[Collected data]
-- Opening Marker --
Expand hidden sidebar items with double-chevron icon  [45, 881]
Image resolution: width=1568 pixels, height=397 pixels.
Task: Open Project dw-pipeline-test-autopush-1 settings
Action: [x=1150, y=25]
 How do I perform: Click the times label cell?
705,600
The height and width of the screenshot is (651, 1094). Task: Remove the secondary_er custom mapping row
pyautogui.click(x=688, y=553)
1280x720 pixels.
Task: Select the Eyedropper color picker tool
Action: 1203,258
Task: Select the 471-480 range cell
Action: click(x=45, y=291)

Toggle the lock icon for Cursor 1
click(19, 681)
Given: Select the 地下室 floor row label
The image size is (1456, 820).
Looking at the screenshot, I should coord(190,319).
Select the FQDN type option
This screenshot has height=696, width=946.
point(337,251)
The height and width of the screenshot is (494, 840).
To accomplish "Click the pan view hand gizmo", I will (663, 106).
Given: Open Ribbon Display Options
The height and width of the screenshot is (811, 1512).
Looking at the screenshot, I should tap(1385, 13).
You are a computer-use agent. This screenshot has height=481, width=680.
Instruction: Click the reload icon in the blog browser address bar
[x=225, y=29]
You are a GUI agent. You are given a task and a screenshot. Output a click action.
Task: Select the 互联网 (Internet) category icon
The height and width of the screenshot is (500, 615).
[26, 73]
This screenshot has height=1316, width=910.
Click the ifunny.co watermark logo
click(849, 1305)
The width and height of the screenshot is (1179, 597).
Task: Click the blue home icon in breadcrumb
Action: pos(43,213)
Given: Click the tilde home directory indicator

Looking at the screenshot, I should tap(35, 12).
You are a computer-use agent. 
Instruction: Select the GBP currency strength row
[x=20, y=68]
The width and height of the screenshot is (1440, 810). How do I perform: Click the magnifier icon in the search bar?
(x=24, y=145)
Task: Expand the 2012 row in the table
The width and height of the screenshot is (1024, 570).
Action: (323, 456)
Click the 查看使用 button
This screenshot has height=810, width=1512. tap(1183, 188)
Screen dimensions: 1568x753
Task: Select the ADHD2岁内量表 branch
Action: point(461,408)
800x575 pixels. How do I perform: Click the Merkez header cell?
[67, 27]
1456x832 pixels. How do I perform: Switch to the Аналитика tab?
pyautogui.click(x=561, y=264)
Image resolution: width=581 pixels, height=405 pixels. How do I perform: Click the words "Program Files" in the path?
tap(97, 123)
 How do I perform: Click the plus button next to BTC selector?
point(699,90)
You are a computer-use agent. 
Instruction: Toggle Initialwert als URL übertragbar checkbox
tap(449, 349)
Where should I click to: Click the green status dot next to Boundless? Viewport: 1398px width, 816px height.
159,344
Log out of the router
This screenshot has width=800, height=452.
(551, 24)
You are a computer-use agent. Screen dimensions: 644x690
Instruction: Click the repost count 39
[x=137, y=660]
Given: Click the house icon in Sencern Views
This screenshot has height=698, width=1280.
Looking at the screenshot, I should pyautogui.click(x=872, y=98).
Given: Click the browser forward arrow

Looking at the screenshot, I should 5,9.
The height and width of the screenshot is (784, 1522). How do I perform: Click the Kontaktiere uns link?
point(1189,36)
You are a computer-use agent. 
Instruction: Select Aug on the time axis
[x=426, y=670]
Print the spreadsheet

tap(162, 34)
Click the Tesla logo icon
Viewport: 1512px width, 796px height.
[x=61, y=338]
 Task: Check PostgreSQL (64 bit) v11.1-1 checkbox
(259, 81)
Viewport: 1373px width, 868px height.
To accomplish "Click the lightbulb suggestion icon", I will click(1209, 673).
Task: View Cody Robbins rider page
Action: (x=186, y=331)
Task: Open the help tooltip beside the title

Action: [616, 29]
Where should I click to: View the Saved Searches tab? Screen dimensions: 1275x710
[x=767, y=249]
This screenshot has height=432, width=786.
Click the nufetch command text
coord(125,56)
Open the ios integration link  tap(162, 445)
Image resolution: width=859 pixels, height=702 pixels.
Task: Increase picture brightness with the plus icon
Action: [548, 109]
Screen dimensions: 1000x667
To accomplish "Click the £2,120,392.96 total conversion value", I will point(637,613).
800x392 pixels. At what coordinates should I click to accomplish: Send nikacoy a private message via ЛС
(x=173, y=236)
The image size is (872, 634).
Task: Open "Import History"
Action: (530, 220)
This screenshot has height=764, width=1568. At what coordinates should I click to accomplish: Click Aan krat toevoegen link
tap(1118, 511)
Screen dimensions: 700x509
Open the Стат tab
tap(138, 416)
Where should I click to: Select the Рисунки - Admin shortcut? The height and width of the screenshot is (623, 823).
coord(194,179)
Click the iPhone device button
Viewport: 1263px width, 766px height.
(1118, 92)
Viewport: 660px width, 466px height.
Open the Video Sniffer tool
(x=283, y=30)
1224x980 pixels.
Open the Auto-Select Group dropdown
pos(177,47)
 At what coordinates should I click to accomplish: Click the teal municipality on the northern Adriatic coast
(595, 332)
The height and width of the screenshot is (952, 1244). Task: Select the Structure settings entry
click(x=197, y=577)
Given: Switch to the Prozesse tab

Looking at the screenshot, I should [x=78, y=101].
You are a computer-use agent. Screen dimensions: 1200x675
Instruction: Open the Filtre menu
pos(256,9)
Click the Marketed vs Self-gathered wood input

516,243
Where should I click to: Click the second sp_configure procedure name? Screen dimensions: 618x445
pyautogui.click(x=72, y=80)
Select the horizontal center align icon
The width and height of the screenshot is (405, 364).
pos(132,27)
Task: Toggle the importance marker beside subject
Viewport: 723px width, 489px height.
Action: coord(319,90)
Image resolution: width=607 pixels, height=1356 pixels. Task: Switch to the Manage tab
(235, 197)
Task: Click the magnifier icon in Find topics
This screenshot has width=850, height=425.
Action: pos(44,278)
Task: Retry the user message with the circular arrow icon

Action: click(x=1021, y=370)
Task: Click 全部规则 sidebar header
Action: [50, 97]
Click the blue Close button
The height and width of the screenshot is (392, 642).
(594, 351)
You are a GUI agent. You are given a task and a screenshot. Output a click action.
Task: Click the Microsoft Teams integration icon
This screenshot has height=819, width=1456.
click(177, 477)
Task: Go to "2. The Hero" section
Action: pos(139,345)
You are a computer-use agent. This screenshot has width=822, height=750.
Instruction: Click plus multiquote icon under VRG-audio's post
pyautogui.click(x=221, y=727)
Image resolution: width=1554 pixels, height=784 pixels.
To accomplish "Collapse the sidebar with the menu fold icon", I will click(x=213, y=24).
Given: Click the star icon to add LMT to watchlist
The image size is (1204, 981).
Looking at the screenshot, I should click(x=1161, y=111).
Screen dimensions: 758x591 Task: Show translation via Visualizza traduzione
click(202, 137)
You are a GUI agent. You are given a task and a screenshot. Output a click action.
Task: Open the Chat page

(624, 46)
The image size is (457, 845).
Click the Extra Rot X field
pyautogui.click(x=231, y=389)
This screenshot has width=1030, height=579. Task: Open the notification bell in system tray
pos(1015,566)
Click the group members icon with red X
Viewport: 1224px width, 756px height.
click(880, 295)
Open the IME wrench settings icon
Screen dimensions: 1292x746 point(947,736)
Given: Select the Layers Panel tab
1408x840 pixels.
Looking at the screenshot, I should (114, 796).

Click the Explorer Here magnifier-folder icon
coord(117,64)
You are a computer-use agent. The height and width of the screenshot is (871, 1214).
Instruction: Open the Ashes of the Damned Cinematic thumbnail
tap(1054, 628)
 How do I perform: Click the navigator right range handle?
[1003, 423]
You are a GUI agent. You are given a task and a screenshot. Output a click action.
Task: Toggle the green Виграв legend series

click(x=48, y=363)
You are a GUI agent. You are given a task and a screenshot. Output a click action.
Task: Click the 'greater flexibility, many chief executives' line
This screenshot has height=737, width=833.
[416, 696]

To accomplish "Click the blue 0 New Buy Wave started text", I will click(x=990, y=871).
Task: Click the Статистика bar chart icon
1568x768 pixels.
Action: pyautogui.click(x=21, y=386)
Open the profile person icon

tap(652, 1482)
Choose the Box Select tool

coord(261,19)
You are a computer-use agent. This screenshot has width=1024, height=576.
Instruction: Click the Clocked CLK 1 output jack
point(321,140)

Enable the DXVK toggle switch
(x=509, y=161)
-- Closing Marker --
**What to produce**
Return, unchanged, the run of lines above that opens with the line containing "Task: Select the 互联网 (Internet) category icon" and closes with the line containing "This screenshot has height=1316, width=910.". Include both.

**Written response**
Task: Select the 互联网 (Internet) category icon
The height and width of the screenshot is (500, 615).
[26, 73]
This screenshot has height=1316, width=910.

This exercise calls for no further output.